Output all records exactly.

[Opening Task inputs section]

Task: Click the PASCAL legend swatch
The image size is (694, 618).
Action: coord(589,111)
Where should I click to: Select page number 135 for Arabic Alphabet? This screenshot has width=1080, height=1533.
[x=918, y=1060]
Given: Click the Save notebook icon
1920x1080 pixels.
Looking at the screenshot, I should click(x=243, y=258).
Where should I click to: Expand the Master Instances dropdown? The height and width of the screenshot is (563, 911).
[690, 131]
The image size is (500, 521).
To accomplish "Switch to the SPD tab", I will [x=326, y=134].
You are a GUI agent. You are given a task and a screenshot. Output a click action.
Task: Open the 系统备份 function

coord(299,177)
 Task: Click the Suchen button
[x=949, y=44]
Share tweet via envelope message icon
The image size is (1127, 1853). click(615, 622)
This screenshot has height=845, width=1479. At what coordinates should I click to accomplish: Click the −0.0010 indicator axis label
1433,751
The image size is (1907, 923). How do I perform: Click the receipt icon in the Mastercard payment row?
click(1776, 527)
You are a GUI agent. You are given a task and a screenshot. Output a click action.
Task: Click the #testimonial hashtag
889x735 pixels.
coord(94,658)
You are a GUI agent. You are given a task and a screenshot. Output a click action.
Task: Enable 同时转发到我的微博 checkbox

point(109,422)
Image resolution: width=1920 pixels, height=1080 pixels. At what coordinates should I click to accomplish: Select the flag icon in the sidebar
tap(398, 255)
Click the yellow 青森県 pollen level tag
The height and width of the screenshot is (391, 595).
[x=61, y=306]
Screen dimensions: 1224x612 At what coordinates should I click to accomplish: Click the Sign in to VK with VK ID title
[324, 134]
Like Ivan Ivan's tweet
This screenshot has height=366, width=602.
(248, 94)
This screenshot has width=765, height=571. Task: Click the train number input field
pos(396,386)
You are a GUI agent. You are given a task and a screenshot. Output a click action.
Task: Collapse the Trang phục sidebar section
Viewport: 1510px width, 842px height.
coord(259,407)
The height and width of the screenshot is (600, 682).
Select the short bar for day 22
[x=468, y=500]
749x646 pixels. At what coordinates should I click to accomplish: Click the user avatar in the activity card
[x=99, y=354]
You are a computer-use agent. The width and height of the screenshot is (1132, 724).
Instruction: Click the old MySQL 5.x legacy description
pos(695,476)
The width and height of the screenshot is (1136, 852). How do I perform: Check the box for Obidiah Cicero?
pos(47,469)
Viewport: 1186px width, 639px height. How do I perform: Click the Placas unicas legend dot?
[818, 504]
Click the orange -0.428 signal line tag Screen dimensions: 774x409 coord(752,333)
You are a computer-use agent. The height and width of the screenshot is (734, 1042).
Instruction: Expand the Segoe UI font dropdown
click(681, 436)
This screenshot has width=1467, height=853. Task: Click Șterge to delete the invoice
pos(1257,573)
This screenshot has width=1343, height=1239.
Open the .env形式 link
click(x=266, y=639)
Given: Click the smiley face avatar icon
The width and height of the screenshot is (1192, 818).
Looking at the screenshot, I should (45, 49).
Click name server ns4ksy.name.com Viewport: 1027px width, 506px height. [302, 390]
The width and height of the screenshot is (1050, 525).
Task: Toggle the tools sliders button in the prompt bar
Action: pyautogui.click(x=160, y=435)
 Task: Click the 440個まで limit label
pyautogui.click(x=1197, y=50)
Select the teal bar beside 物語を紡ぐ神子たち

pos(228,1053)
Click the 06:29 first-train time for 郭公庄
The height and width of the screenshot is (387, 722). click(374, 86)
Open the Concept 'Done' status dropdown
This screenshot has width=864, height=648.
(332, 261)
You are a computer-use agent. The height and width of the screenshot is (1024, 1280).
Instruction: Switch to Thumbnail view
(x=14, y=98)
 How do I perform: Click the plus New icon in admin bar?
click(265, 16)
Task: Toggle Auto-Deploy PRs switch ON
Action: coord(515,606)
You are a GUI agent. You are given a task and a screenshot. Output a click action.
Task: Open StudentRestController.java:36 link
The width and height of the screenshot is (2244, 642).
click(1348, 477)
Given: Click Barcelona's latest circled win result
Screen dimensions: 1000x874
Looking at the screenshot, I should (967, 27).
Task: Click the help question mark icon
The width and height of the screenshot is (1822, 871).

[Closing Task inputs section]

#### Solution below
Task: Click the PASCAL legend swatch
The image size is (694, 618).
Action: coord(589,111)
Where should I click to: Select page number 135 for Arabic Alphabet? This screenshot has width=1080, height=1533.
[x=918, y=1060]
Given: Click the Save notebook icon
1920x1080 pixels.
Looking at the screenshot, I should click(x=243, y=258).
Where should I click to: Expand the Master Instances dropdown? The height and width of the screenshot is (563, 911).
[690, 131]
The image size is (500, 521).
To accomplish "Switch to the SPD tab", I will [x=326, y=134].
You are a GUI agent. You are given a task and a screenshot. Output a click action.
Task: Open the 系统备份 function

coord(299,177)
 Task: Click the Suchen button
[x=949, y=44]
Share tweet via envelope message icon
The image size is (1127, 1853). click(615, 622)
This screenshot has height=845, width=1479. At what coordinates should I click to accomplish: Click the −0.0010 indicator axis label
1433,751
The image size is (1907, 923). How do I perform: Click the receipt icon in the Mastercard payment row?
click(1776, 527)
You are a GUI agent. You are given a task and a screenshot. Output a click action.
Task: Click the #testimonial hashtag
889x735 pixels.
coord(94,658)
You are a GUI agent. You are given a task and a screenshot. Output a click action.
Task: Enable 同时转发到我的微博 checkbox

point(109,422)
Image resolution: width=1920 pixels, height=1080 pixels. At what coordinates should I click to accomplish: Select the flag icon in the sidebar
tap(398, 255)
Click the yellow 青森県 pollen level tag
The height and width of the screenshot is (391, 595).
[x=61, y=306]
Screen dimensions: 1224x612 At what coordinates should I click to accomplish: Click the Sign in to VK with VK ID title
[324, 134]
Like Ivan Ivan's tweet
This screenshot has height=366, width=602.
(248, 94)
This screenshot has width=765, height=571. Task: Click the train number input field
pos(396,386)
You are a GUI agent. You are given a task and a screenshot. Output a click action.
Task: Collapse the Trang phục sidebar section
Viewport: 1510px width, 842px height.
coord(259,407)
The height and width of the screenshot is (600, 682).
Select the short bar for day 22
[x=468, y=500]
749x646 pixels. At what coordinates should I click to accomplish: Click the user avatar in the activity card
[x=99, y=354]
You are a computer-use agent. The width and height of the screenshot is (1132, 724).
Instruction: Click the old MySQL 5.x legacy description
pos(695,476)
The width and height of the screenshot is (1136, 852). How do I perform: Check the box for Obidiah Cicero?
pos(47,469)
Viewport: 1186px width, 639px height. How do I perform: Click the Placas unicas legend dot?
[818, 504]
Click the orange -0.428 signal line tag Screen dimensions: 774x409 coord(752,333)
You are a computer-use agent. The height and width of the screenshot is (734, 1042).
Instruction: Expand the Segoe UI font dropdown
click(681, 436)
This screenshot has width=1467, height=853. Task: Click Șterge to delete the invoice
pos(1257,573)
This screenshot has width=1343, height=1239.
Open the .env形式 link
click(x=266, y=639)
Given: Click the smiley face avatar icon
The width and height of the screenshot is (1192, 818).
Looking at the screenshot, I should (45, 49).
Click name server ns4ksy.name.com Viewport: 1027px width, 506px height. [302, 390]
The width and height of the screenshot is (1050, 525).
Task: Toggle the tools sliders button in the prompt bar
Action: pyautogui.click(x=160, y=435)
 Task: Click the 440個まで limit label
pyautogui.click(x=1197, y=50)
Select the teal bar beside 物語を紡ぐ神子たち

pos(228,1053)
Click the 06:29 first-train time for 郭公庄
The height and width of the screenshot is (387, 722). click(374, 86)
Open the Concept 'Done' status dropdown
This screenshot has width=864, height=648.
(332, 261)
You are a computer-use agent. The height and width of the screenshot is (1024, 1280).
Instruction: Switch to Thumbnail view
(x=14, y=98)
 How do I perform: Click the plus New icon in admin bar?
click(265, 16)
Task: Toggle Auto-Deploy PRs switch ON
Action: coord(515,606)
You are a GUI agent. You are given a task and a screenshot. Output a click action.
Task: Open StudentRestController.java:36 link
The width and height of the screenshot is (2244, 642).
click(1348, 477)
Given: Click Barcelona's latest circled win result
Screen dimensions: 1000x874
Looking at the screenshot, I should (967, 27).
Task: Click the help question mark icon
The width and height of the screenshot is (1822, 871).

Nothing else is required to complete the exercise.